(RECORDS TO PROCESS begins)

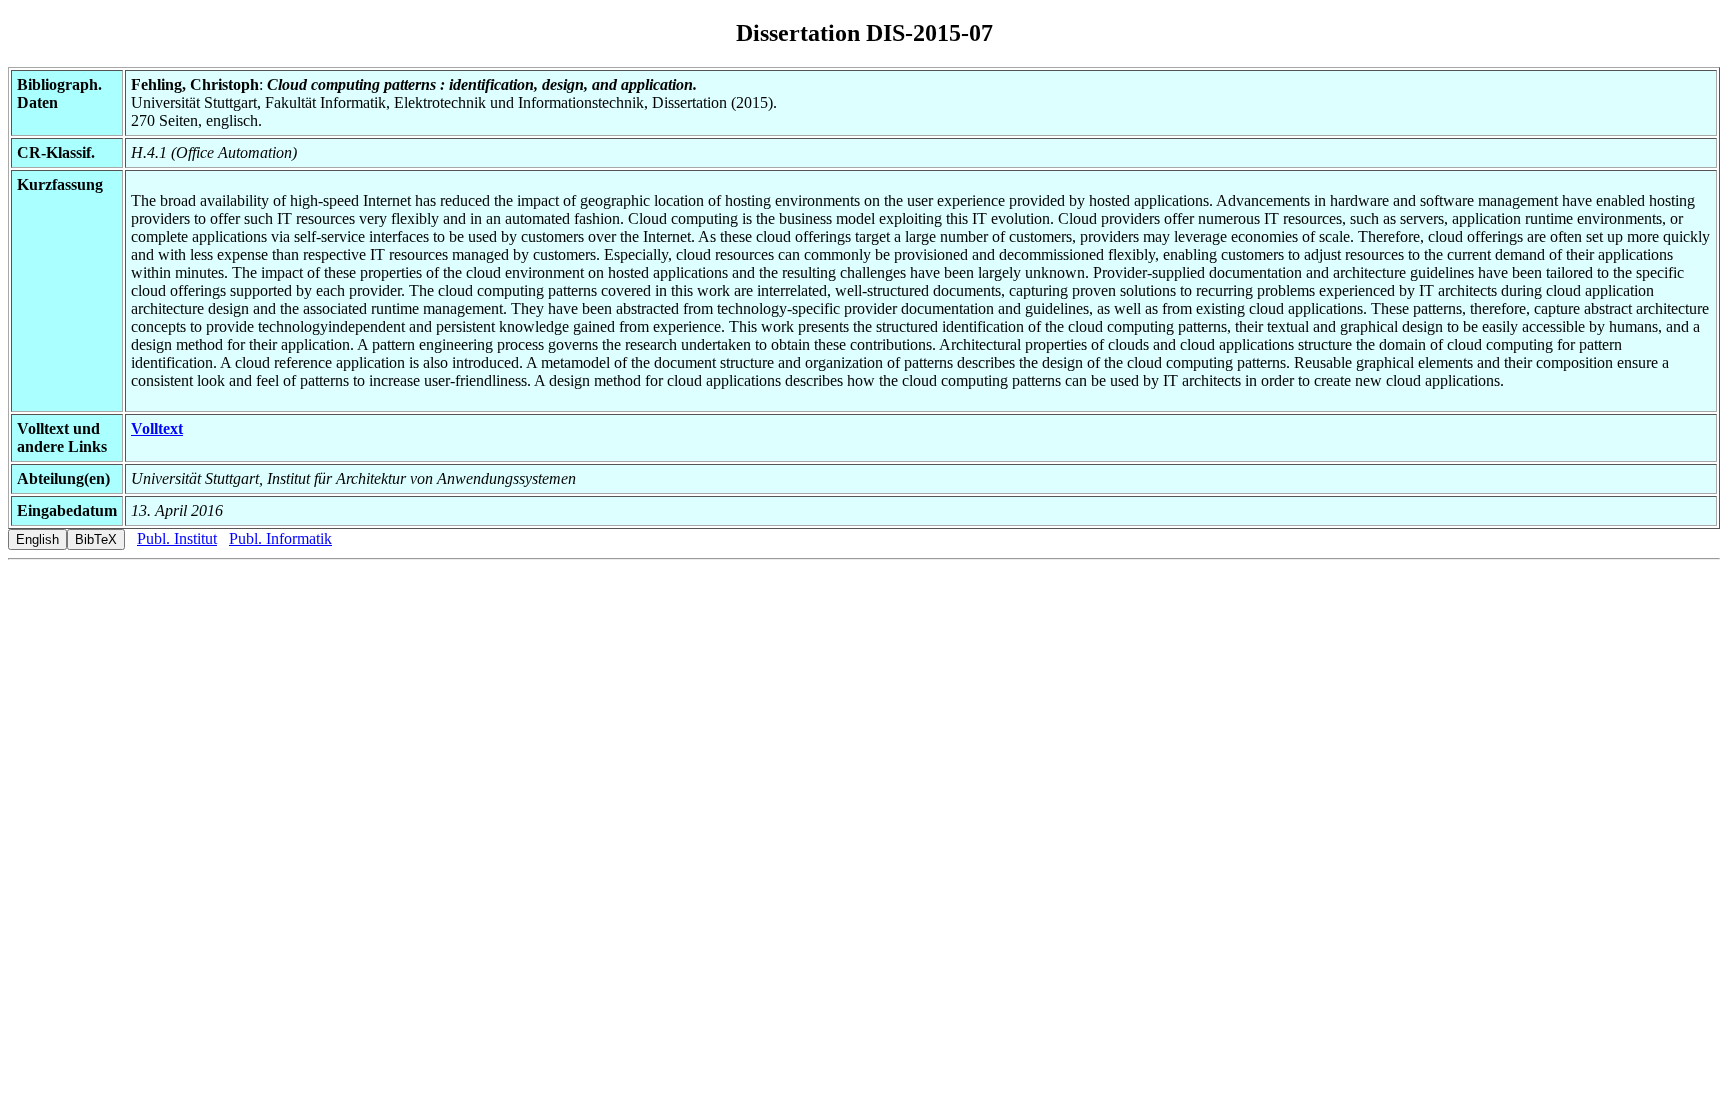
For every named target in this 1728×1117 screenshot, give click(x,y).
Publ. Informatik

(RECORDS TO PROCESS ends)
(RECORDS TO PROCESS begins)

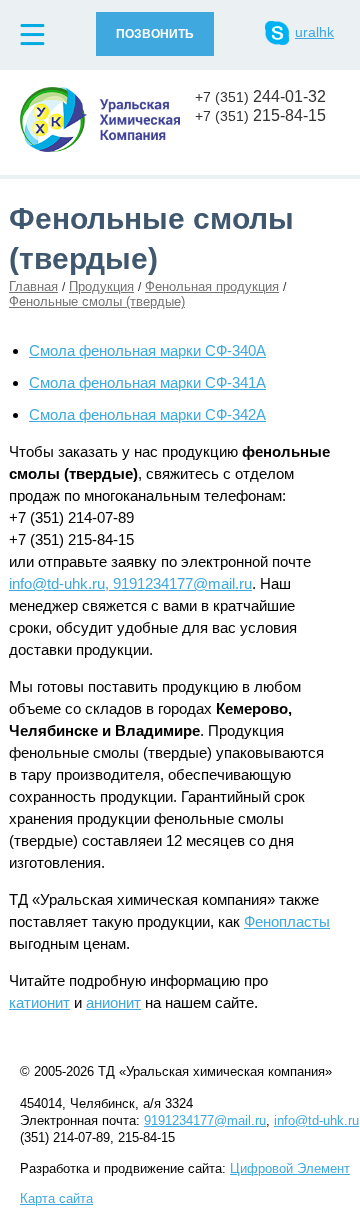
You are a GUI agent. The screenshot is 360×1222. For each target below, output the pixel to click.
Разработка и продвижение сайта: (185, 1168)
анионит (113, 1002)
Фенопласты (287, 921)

(RECORDS TO PROCESS ends)

WHAT THE EXERCISE ASKS
All that is wanted is the stretch of lines above from the one containing "Разработка и продвижение сайта: (185, 1168)" through the one containing "Фенопласты (287, 921)", duplicated exactly.

OUTPUT FOR THIS EXERCISE
Разработка и продвижение сайта: (185, 1168)
анионит (113, 1002)
Фенопласты (287, 921)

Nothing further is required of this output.